§ EXERCISE DESCRIPTION: Read through the data and report every line in which the word "computer" occurs.

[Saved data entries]
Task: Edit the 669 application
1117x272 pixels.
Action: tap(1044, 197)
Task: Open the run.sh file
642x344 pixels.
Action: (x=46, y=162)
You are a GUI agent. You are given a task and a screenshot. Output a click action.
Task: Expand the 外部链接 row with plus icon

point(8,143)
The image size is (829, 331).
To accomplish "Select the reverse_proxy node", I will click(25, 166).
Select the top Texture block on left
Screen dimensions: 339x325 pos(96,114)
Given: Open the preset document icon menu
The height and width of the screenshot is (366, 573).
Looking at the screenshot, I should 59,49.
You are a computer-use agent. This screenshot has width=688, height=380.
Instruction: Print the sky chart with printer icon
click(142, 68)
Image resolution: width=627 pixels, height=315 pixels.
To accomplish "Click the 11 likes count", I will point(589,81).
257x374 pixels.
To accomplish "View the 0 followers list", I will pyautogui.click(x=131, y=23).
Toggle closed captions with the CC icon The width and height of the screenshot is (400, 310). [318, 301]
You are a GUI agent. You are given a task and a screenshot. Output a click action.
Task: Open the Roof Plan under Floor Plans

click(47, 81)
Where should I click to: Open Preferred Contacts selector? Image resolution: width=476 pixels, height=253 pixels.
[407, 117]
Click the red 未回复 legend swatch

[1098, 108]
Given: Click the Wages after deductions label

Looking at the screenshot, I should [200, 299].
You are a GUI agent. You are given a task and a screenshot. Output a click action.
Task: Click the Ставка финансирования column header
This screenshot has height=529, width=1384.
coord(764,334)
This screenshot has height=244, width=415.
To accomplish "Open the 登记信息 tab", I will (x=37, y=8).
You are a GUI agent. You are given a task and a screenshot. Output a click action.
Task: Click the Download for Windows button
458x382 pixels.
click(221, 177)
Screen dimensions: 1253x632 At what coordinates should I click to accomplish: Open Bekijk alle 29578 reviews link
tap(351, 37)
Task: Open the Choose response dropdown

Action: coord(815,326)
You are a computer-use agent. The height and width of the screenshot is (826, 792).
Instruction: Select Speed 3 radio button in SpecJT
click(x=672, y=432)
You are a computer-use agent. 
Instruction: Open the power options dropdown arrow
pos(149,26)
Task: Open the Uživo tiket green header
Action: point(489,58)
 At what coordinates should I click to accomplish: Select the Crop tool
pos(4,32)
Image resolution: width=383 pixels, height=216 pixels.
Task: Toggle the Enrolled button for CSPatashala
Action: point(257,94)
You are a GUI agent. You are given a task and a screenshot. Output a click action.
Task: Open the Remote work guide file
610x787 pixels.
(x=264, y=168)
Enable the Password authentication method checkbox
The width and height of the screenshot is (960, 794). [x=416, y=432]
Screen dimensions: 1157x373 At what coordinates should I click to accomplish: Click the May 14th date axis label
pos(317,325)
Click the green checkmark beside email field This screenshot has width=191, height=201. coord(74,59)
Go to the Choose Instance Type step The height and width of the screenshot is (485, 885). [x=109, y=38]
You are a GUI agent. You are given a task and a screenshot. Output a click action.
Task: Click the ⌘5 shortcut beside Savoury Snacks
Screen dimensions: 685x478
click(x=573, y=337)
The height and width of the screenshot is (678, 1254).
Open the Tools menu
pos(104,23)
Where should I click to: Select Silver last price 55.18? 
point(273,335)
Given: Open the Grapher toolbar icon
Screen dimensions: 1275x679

§ SOLUTION BELOW:
You are a computer-use agent. This screenshot has width=688, height=380.
You are a computer-use agent. The height and width of the screenshot is (826, 792).
You are a computer-use agent. 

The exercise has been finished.